Across countless, diverse interactions over a span of twenty four months, I have made it clear that I possess no interest in communicating with TWC via telephony. Time Warner, however, was neglecting all of that behavioral intelligence in imposing a phone call on me. Worse, the messages left did not provide any information. They simply teased an "account change" that required further effort (another phone call) to clarify.

It turned out that my payment was due. Naturally, I returned to the online platform—my preferred platform—and paid that bill.

I now go through the same charade monthly. By now, I recognize the number and use it as an "alert" to pay my bill, but the burdensome hassle of having to delete missed calls and voicemails remains an inescapable part of my monthly routine.

More crazy than the fact that Time Warner Cable aggressively contacted me outside of my preferred channel is the fact that it likely believes its effort was customer-centric. It, after all, was engaging in proactive care. It was alerting me to a billing issue before it affected the actual cable service. It was demonstrating an awareness—albeit an automated one—of its individual customers.

Unfortunately, that demonstration of awareness serves as a simultaneous demonstration of unawareness. Insofar as Time Warner Cable is signaling that its automated systems know my unique payment standing and that it believes proactive messaging is an important part of the customer experience, Time Warner is letting me know that I should anticipate a valuable experience with the company’s billing team. The experience I get each month, which requires me to deal with unwanted interactions in an undesirable channel, does not deliver on that expectation of value.

While Time Warner Cable itself should use this story as an impetus to improve its practices, this article is not designed as a rant against Time Warner (we have already bombarded them with significant artillery over the years). Rather, it is to shed light on an oft-ignored element of the omni-channel revolution: outbound calls.

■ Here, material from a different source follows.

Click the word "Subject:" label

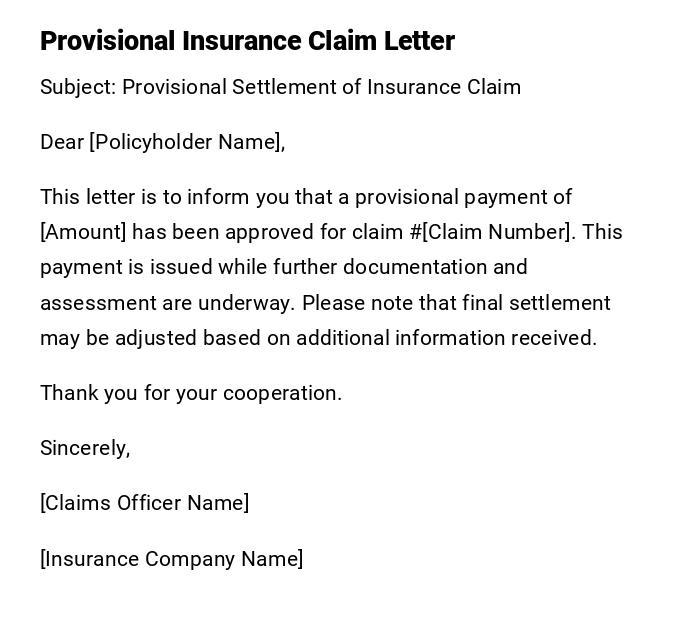point(78,87)
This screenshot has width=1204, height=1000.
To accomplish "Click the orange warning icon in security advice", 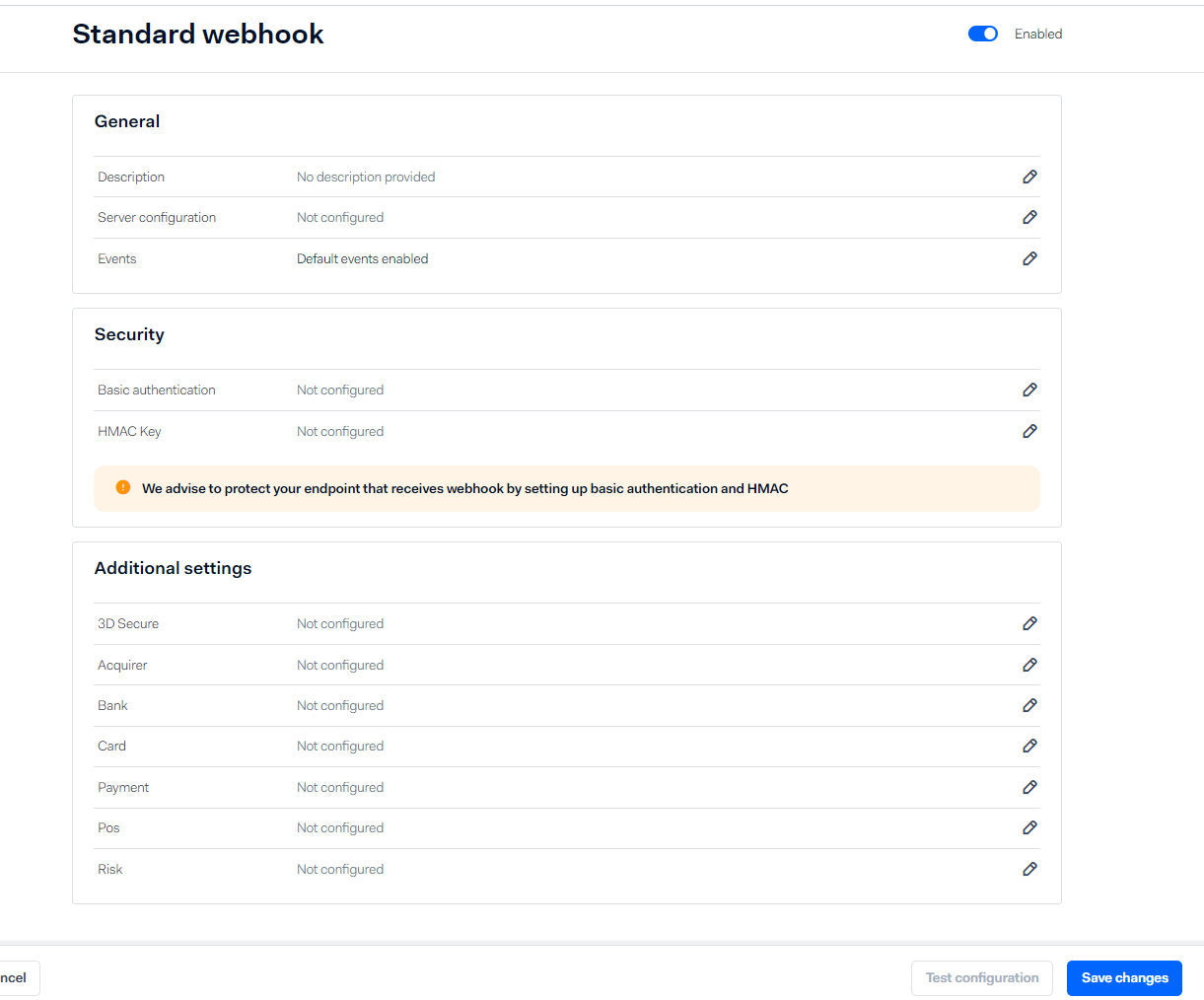I will [123, 487].
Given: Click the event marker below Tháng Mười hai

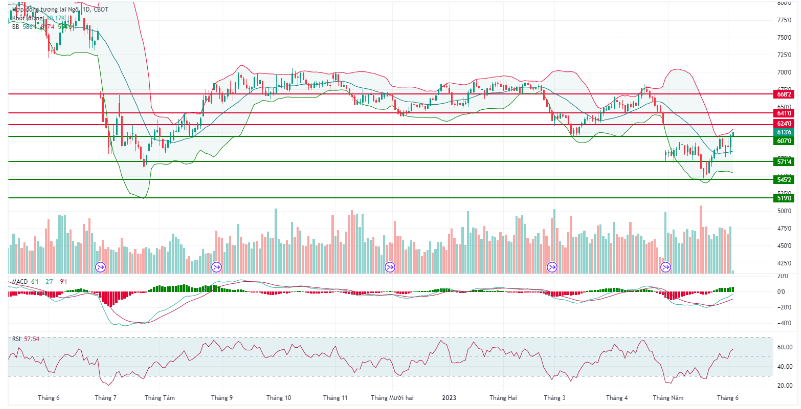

When speaking about omni-channel (or even multi-channel, its precursor), customer service thought leaders almost exclusively focus on inbound interactions. When asking whether a business can accommodate customers in their preferred channels, thought leaders have traditionally been asking whether a business can sufficiently respond to a customer when he contacts the brand in a given channel.

In reality, that only accounts for one direction of the two-way street. Many contact centers also rely on outbound communication to interact with customers. When doing so, they must remember that even though they are the ones initiating the communication, they are expected to just as rigorously adhere to customer channel preferences.

All interactions—constructive or destructive, proactive or reactive, inbound or outbound—require customer time and effort. All interactions, therefore, come with costs that were not necessarily priced into the valuation the customer ascribed to the brand and its offering. Already operating in a state of negativity, businesses make the matter exponentially worse when the interactions they either address or initiate do not occur on the customer’s precise terms.

When implementing an outbound interaction strategy, businesses typically think about why their call is important to customers and thus why it can prove valuable for the business.

That is not the entire story. The business must also think about how its communicates that information will add or subtract value from the customer’s experience. It must use business intelligence to determine not only that it should connect but how it should connect.

If a customer demonstrates a clear preference for e-mail over telephony, he is not simply advising the business of the need to respond to his e-mail. He is also advising the business that he fundamentally wants to interact in the e-mail channel.

Grading on a curve does not exist in the age of the empowered customer. If you proactively try to contact me in an undesirable channel, I am not going to dismiss my own preference and celebrate your partial act of customer-centricity. I am going to ignore (or only begrudgingly accept) your communication and conclude that you do not know or care about me.